Given entries: Begin

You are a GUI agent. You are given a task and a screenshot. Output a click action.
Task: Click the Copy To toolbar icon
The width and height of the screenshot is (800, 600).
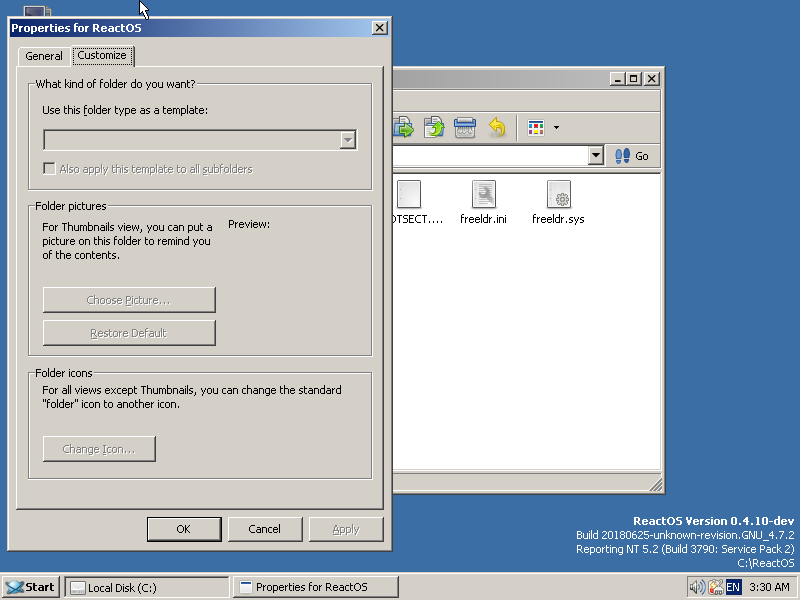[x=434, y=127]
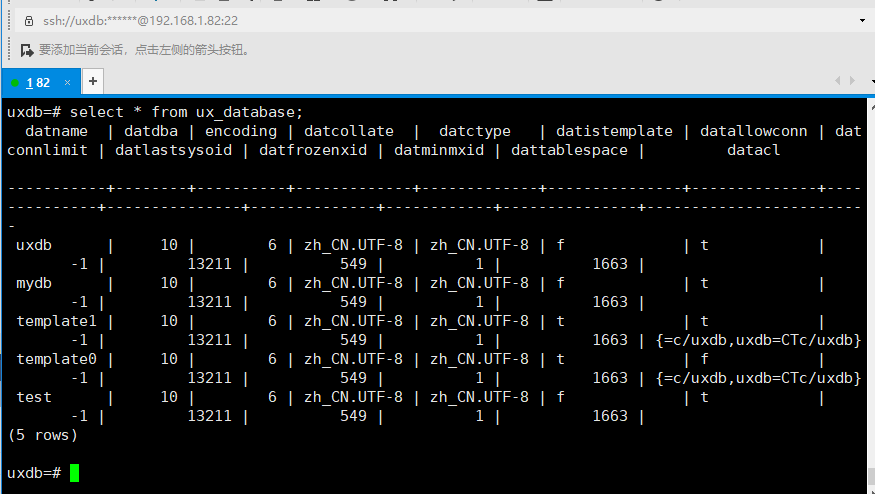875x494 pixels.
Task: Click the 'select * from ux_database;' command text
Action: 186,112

Given entries: End

Faithful copy, images left out: write out every line of data.

You are a GUI agent. You are given a task and a screenshot. Output a click action.
Task: Click the Copy To toolbar icon
The width and height of the screenshot is (800, 600).
[x=434, y=127]
875x494 pixels.
Task: Click the 'select * from ux_database;' command text
Action: 186,112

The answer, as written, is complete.